Reading text
I like the way you think, Paige!
Oh Lauren....if only you had girls! Ha ha Just teasin. You are, as you put it, so articulate-- I was rollin on the floor laughing. And I would highly advise against psychotropics on children...they haven't been tested on lab rats. Think on the bright side- soon they will grow out of it...20 years is but a small speck in the span of eternity! Don't give up, and if you find things that work, give me advice as I prepare to raise the next member of Helaman's army.
Oh...I wasn't considering psychotropic medication for my kids...I wanted to use them on myself...as sort of a coping strategy :)
I know, i was teasing...sorry-- bad joke. I think that it's the field I work in. You would be surprised how many bad parents use those drugs on their kids when they cant cope with normal kid behavior. Your kids are great.
Man, bring them over here...they'd be perfectly behaved in no time. May kids are such angels, I sometimes find Jane (4) crying as she listens to the whisperings of the Holy Ghost, during the High Councils talk. I'm really sorry you have such a hard time... =)
Nice use of the word diatribe. Very funny post. Also, Batman IS better.
okay you don't know me. I found your blog through my sister-in-law, but i just have to say thank you so much for this post. I just happened to stumble upon it after my own sacrament fight with my own three boys.My middle son took the piece of bread out of his mouth and tried to put it back on the tray. Nice. Anyway thank you for making me feel at least a little bit normal.
Ah, Nicole is my sister-in-law with her own brood of boys.
This had me laughing out loud. I am going through a similar thing with Jackson and I only have one boy to deal with (Thomas, being one-year-old is a complete angel- until brother pushes him off the pew).

Collected material
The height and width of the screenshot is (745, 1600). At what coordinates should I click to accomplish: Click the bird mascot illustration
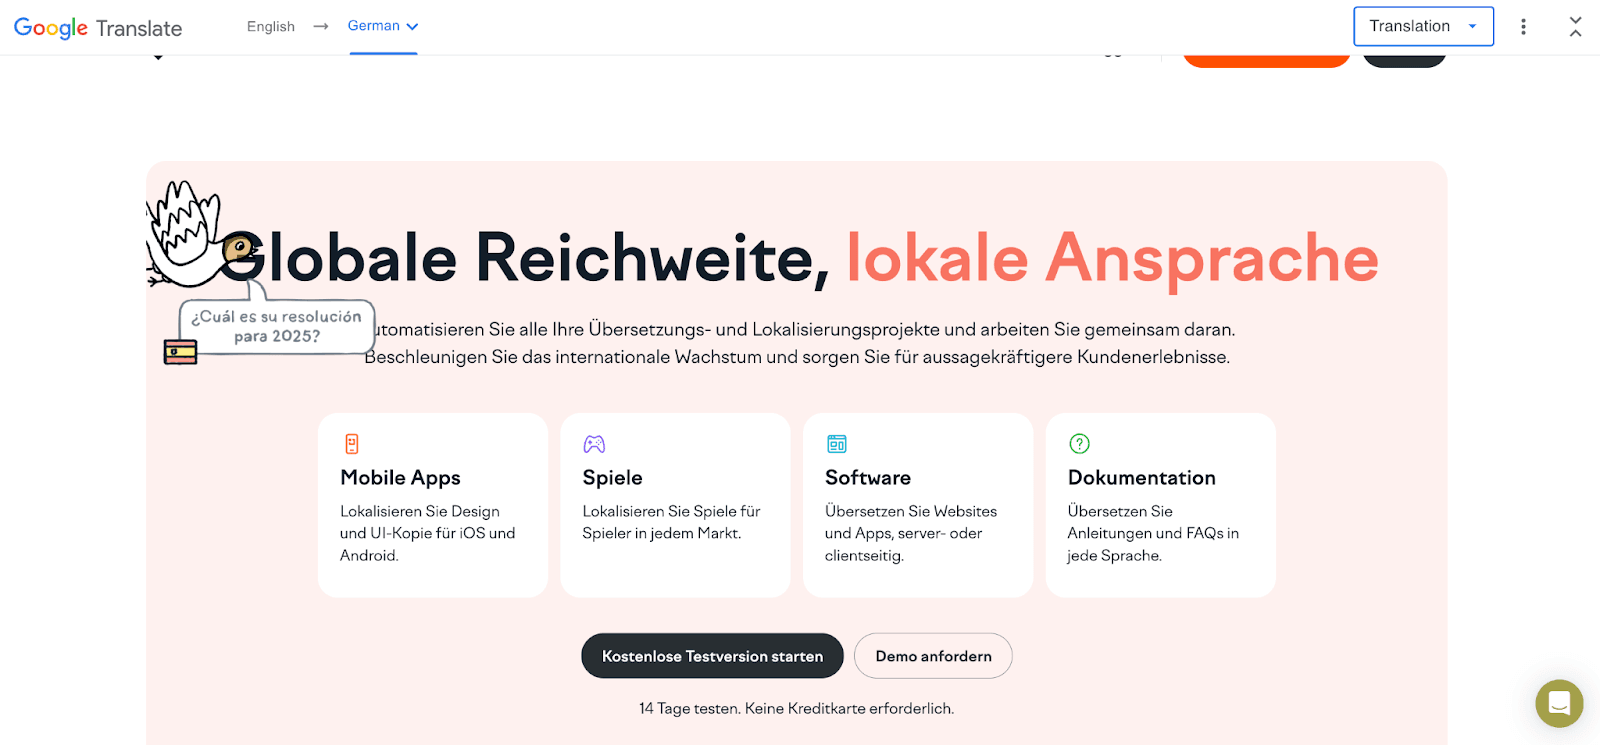(x=190, y=238)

Explore the material
1. Excluding Helaman and Batman, list every personal name that appears in the blog comment thread.
2. In the blog comment thread, what did the commenter's middle son do with the piece of bread?
3. Continue the blog comment thread about kids misbehaving during church meetings from its last sentence.
The material that comes after the comment thread is separate from it.

Answers for the exercise
1. Paige, Lauren, Jane, Nicole, Jackson, Thomas

2. He took it out of his mouth and tried to put it back on the tray.

3.
Don't believe a word Jessica says. I saw Seth attempting to steal another kid's Diego doll last week. However, Ryan was in charge of the kids as Jessica sang so perhaps that is unfair.
I love that you saved and then scanned the batman and robin picture. And no matter how many times I hear it, I never get tired of that story...fingers up the nose...priceless! I love you, sistow! And your kids really are fantastic!
hahaha:-) yes. sacrament behavior... or shall i say misbeahvior.... we totally understand as van on sundah and grabbed a gleeful handful of bread, and said yook mommy, bread! yes... we understand!
Oh, the things children do. My daughter use to stand right outside the pew, not sitting down. I am hoping the New Year will bring some patience to me and some responsiblity to her.
I would really like you to move to my ward and sit by my family. I have three boys and a daughter and we are a weekly variety show for the congregation.
I think that 3 pews is an acceptable sound scape. Now, if 4 pews on each side of you can hear, it might be too loud, but 3 is perfectly acceptable.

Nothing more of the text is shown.